— WHAT THE EXERCISE ASKS —
Count the lines in the records below that contain the string "Task" with matching case, and give only the number.

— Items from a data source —
╔══

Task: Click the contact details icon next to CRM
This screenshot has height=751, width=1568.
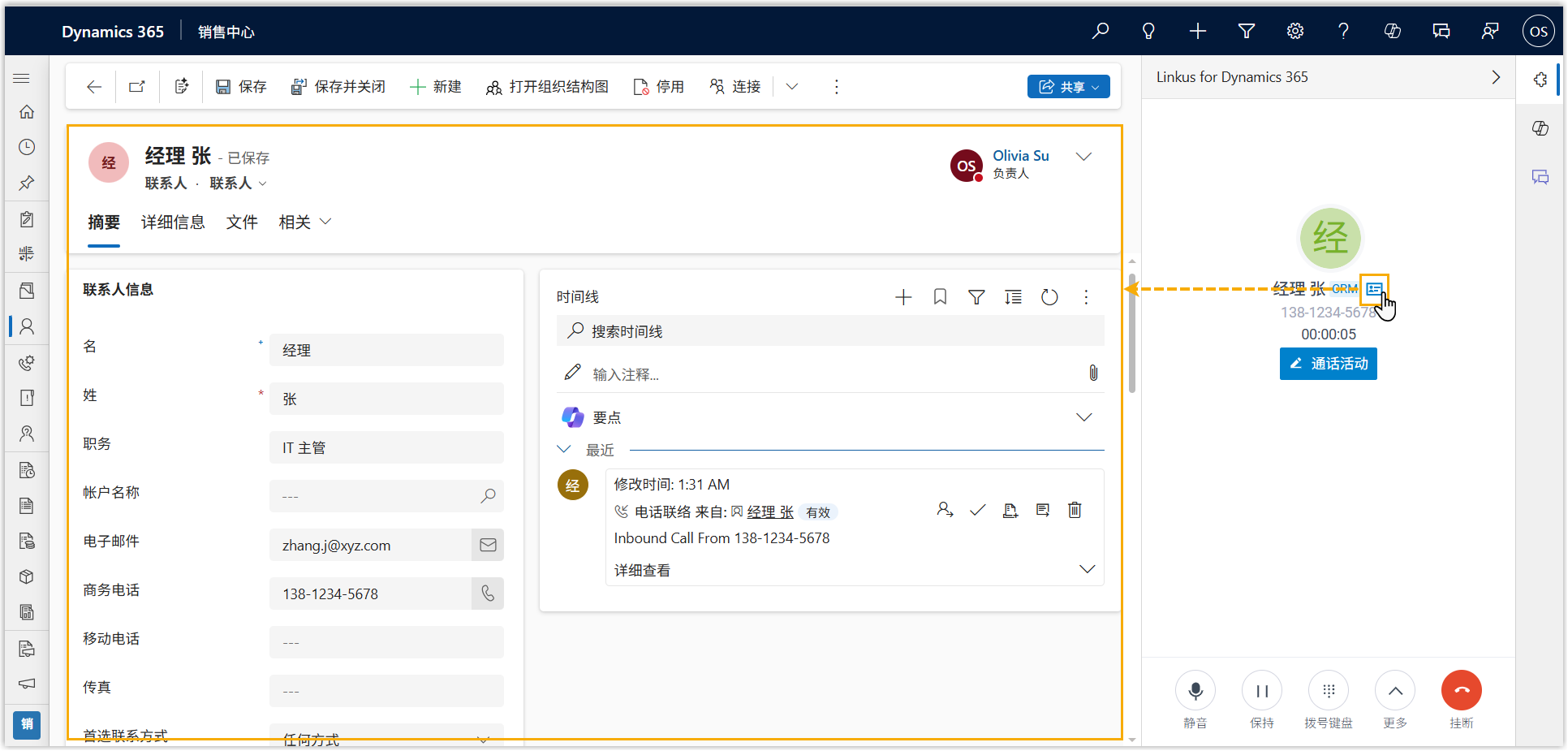Action: coord(1373,289)
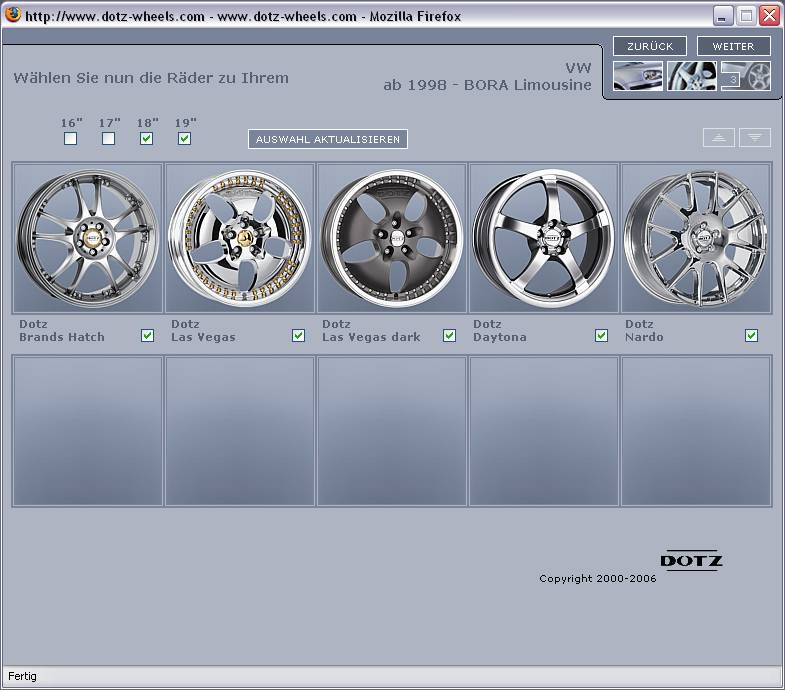The image size is (785, 690).
Task: Click the DOTZ logo
Action: [691, 560]
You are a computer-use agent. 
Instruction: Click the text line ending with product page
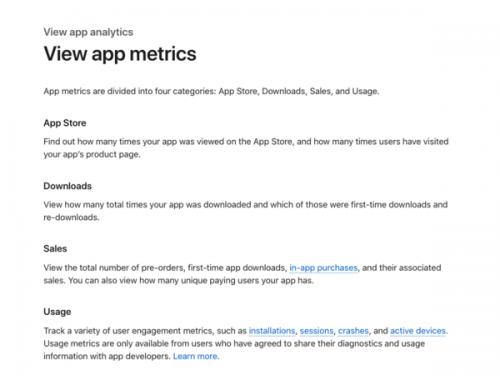point(92,154)
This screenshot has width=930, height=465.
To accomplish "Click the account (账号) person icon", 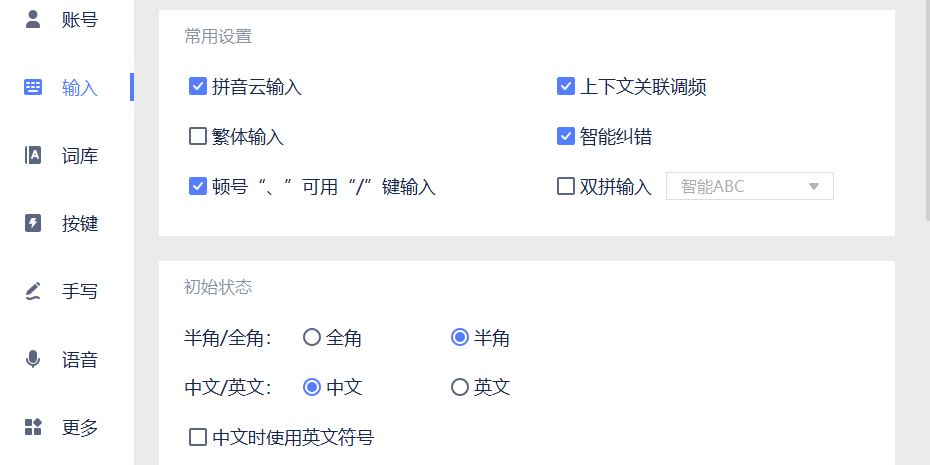I will pyautogui.click(x=33, y=18).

╚══

— FINAL RESULT —
2